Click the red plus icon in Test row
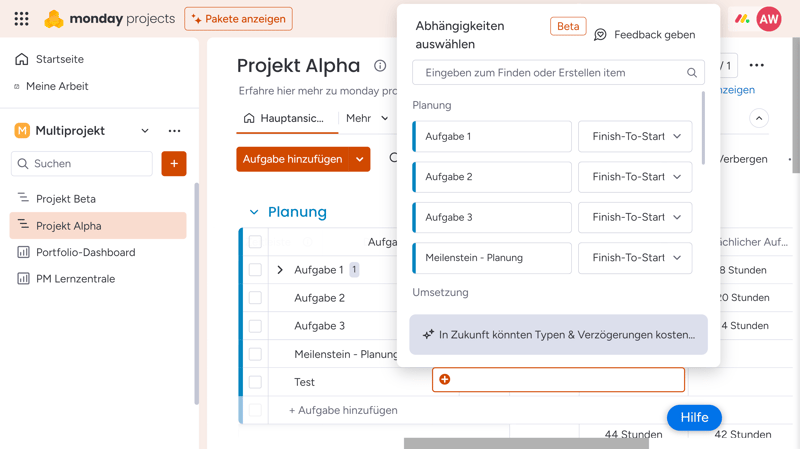Viewport: 800px width, 449px height. tap(445, 380)
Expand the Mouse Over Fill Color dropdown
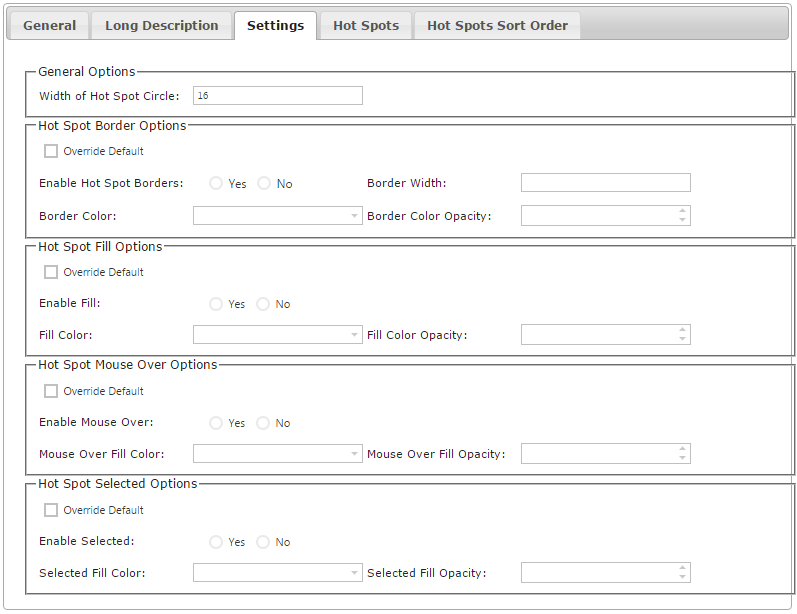Viewport: 797px width, 614px height. [278, 453]
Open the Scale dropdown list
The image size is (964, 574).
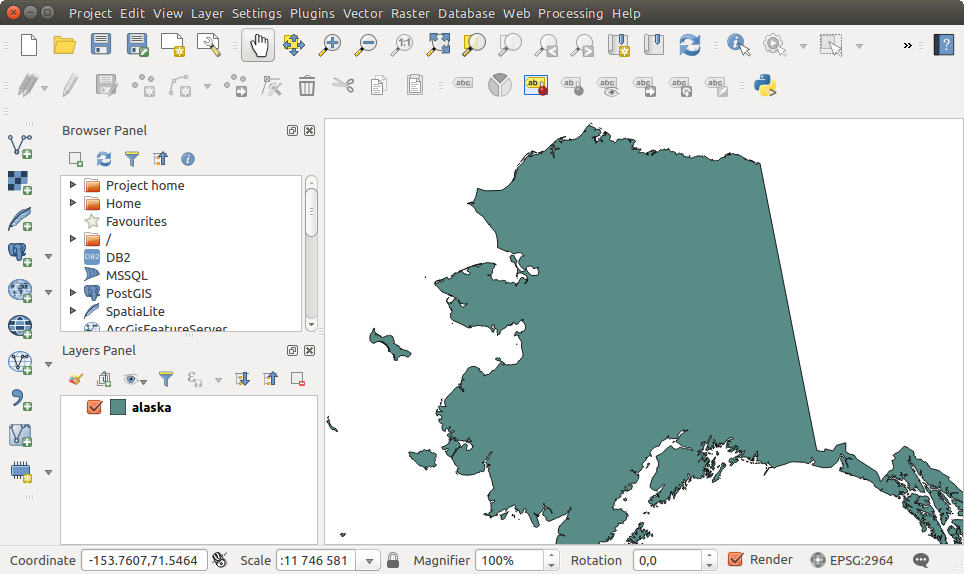[x=370, y=561]
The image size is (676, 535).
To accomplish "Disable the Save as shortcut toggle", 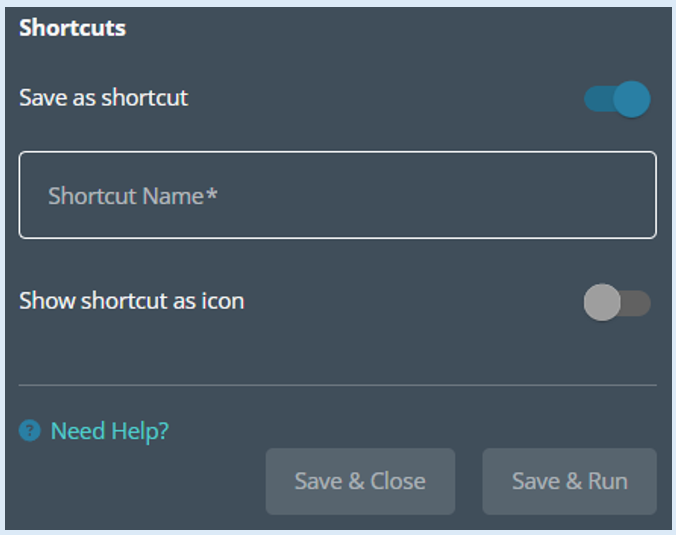I will [617, 99].
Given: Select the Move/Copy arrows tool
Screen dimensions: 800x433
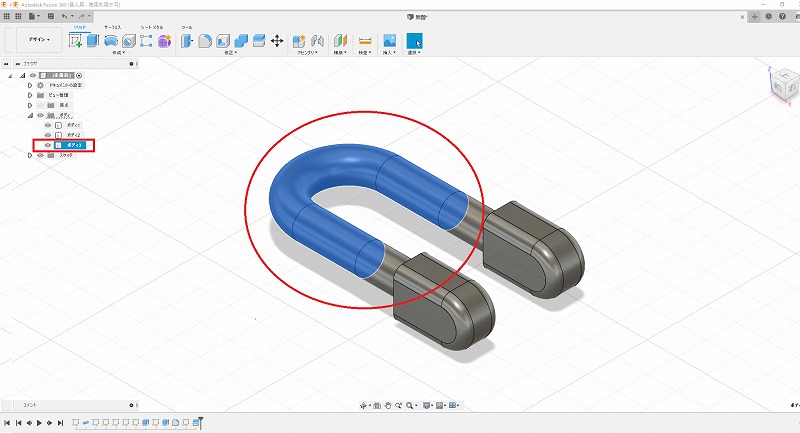Looking at the screenshot, I should click(276, 41).
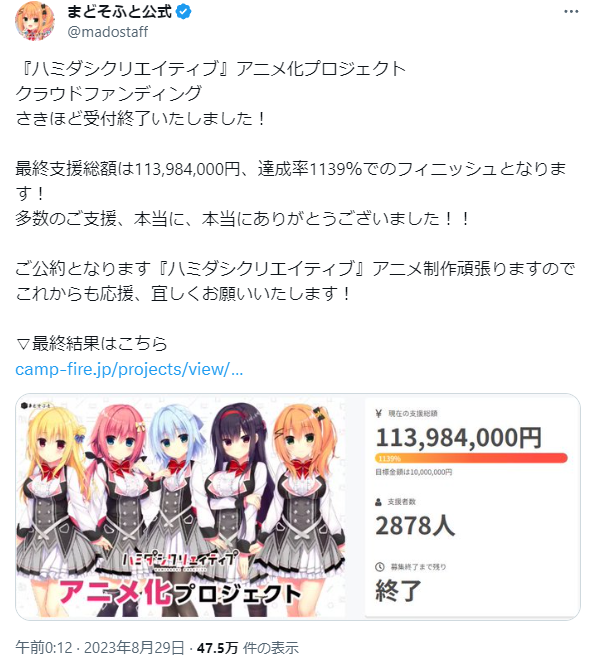Click the まどそふと公式 display name
The image size is (594, 662).
point(120,12)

•••

• _Prompt_:
Starting at the line that contains "Given: Select the Move/Copy arrows tool" and continuing through the last of the records, rewrite those lines with "arrows" switched to "handles" and everything else unchanged. Leave the pictures out.

• _Written response_:
Given: Select the Move/Copy handles tool
Screen dimensions: 800x433
Looking at the screenshot, I should click(276, 41).
Click the まどそふと公式 display name
The image size is (594, 662).
point(120,12)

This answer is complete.